Muchos chicos se acercan a las parroquias a buscar una buena novia católica y finalmente lo que encuentran es el llamado del Señor al sacerdocio. Sienten de entrada un llamado al matrimonio, a crear una familia cristiana, pero a través de profundizar en la oración en el silencio y en el compromiso cristiano Dios va abriendo nuevos caminos insospechados. Cuando Dios llama con fuerza, nada ni nadie puede detenerlo. Los caminos del Señor son diferentes a nuestros caminos.

La vocación al sacerdocio es algo muy grande y un gran misterio. Para tratar de comprenderla les invitamos a meditar en la figura de Juan, el apóstol. En la lectura del Cuarto Evangelio él no sólo es la figura ejemplar del joven que elige seguir a Jesús sino también «el discípulo a quien Jesús amaba» (Jn 13,23; 19,26; 21,7).

«Fijándose en Jesús que pasaba, [Juan el Bautista] dijo: “He ahí el Cordero de Dios”. Los dos discípulos le oyeron hablar así y siguieron a Jesús. Jesús se volvió y, al ver que le seguían, les dice: “¿Qué buscáis?”. Ellos le respondieron: “Rabbí – que quiere decir ‘Maestro’ –, ¿dónde vives?”. Les respondió: “Venid y lo veréis”. Fueron, pues, vieron dónde vivía y se quedaron con él aquel día. Era más o menos la hora décima» (Jn 1,36-39).

En búsqueda de un sentido que dar a la propia vida, dos discípulos del Bautista son interpelados por Jesús con la pregunta penetrante: «¿Qué buscáis?». A su contestación «Rabbí – que quiere decir ‘Maestro’ –, ¿dónde vives?», le sigue la respuesta-invitación del Señor: «Venid y lo veréis» (vv. 38-39). Jesús los llama al mismo tiempo a un camino interior y a una disponibilidad de ponerse concretamente en movimiento, sin saber bien a dónde esto los llevará. Será un encuentro memorable, hasta el punto de recordar incluso la hora (v. 39).

*TUS TAREAS:*
**a.** Según el texto sobre la vocación sacerdotal, ¿qué van a buscar muchos chicos cuando se acercan a las parroquias?
**b.** Copia literalmente del texto sobre la vocación sacerdotal todo lo que va desde "Muchos chicos se" hasta "(Jn 13,23; 19,26; 21,7).".
**c.** Prolonga el texto sobre la vocación sacerdotal a partir de su última oración.

*DATOS PROPORCIONADOS:*
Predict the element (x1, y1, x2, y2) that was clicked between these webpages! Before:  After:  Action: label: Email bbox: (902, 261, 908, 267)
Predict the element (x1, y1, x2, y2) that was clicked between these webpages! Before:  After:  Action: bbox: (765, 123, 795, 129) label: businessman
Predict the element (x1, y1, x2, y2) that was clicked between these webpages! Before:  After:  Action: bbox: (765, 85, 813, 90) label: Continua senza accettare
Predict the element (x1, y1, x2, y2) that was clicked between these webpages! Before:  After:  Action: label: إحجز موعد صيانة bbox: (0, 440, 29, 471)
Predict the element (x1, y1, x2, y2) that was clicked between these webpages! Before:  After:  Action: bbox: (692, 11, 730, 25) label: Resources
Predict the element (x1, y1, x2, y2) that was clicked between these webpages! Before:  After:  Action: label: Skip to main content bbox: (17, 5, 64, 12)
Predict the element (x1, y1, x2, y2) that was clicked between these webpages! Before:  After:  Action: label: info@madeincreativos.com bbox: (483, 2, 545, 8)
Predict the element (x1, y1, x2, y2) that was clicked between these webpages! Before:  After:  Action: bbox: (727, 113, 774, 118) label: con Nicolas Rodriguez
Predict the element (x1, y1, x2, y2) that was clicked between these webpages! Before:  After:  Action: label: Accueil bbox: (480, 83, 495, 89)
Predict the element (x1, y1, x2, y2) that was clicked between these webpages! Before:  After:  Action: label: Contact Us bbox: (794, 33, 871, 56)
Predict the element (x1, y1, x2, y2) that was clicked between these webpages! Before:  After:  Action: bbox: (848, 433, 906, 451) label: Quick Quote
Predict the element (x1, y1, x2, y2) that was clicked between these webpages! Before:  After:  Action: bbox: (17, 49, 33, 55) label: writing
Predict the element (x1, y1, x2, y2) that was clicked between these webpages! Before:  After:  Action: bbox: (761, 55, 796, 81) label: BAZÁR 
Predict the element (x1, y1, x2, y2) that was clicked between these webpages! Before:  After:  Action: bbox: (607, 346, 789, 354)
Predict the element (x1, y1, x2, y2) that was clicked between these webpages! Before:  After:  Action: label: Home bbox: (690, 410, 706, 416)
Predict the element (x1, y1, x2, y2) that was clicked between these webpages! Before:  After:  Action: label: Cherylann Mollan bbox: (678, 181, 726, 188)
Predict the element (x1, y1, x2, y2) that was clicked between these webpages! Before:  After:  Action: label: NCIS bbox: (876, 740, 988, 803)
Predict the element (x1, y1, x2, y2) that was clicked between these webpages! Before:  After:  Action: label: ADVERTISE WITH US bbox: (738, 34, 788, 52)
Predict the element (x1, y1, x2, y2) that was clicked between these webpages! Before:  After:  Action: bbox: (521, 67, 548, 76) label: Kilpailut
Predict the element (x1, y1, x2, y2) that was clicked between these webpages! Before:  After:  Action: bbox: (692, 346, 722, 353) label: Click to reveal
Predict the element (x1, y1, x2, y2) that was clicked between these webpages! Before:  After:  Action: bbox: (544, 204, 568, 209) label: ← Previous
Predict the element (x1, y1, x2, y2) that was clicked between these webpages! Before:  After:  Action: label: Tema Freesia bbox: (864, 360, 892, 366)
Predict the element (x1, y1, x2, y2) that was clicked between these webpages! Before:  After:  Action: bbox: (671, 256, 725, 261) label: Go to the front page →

*RESPUESTAS POR PUNTO:*
**a.** Una buena novia católica.

**b.**
Muchos chicos se acercan a las parroquias a buscar una buena novia católica y finalmente lo que encuentran es el llamado del Señor al sacerdocio. Sienten de entrada un llamado al matrimonio, a crear una familia cristiana, pero a través de profundizar en la oración en el silencio y en el compromiso cristiano Dios va abriendo nuevos caminos insospechados. Cuando Dios llama con fuerza, nada ni nadie puede detenerlo. Los caminos del Señor son diferentes a nuestros caminos.

La vocación al sacerdocio es algo muy grande y un gran misterio. Para tratar de comprenderla les invitamos a meditar en la figura de Juan, el apóstol. En la lectura del Cuarto Evangelio él no sólo es la figura ejemplar del joven que elige seguir a Jesús sino también «el discípulo a quien Jesús amaba» (Jn 13,23; 19,26; 21,7).

**c.**
Gracias a la valentía de ir y ver, los discípulos experimentarán la amistad fiel de Cristo y podrán vivir diariamente con Él, dejarse interrogar e inspirar por sus palabras, dejarse impresionar y conmover por sus gestos.

Juan, en particular, será llamado a ser testigo de la Pasión y Resurrección de su Maestro. En la última cena (cfr. Jn13,21-29), su intimidad con Él lo llevará a reclinar la cabeza sobre el pecho de Jesús y a confiar en Su palabra. Mientras conduce a Simón Pedro a la casa del sumo sacerdote, se enfrentará a la noche de la prueba y de la soledad (cfr. Jn 18,13-27). Junto a la cruz acogerá el profundo dolor de la Madre, a quien es confiado, asumiendo la responsabilidad de cuidar de ella (cfr. Jn 19,25-27). En la mañana de Pascua compartirá con Pedro la carrera agitada y llena de esperanza hacia el sepulcro vacío (cfr. Jn 20,1-10). Por último, durante la extraordinaria pesca en el lago de Tiberíades (cfr. Jn 21,1-14), reconocerá al Resucitado y dará testimonio de Él a la comunidad.

La figura de Juan nos puede ayudar a comprender la experiencia vocacional como un proceso progresivo de discernimiento interior y de maduración de la fe, que conduce a descubrir la alegría del amor y la vida en plenitud en la entrega y en la participación en el anuncio de la Buena Noticia.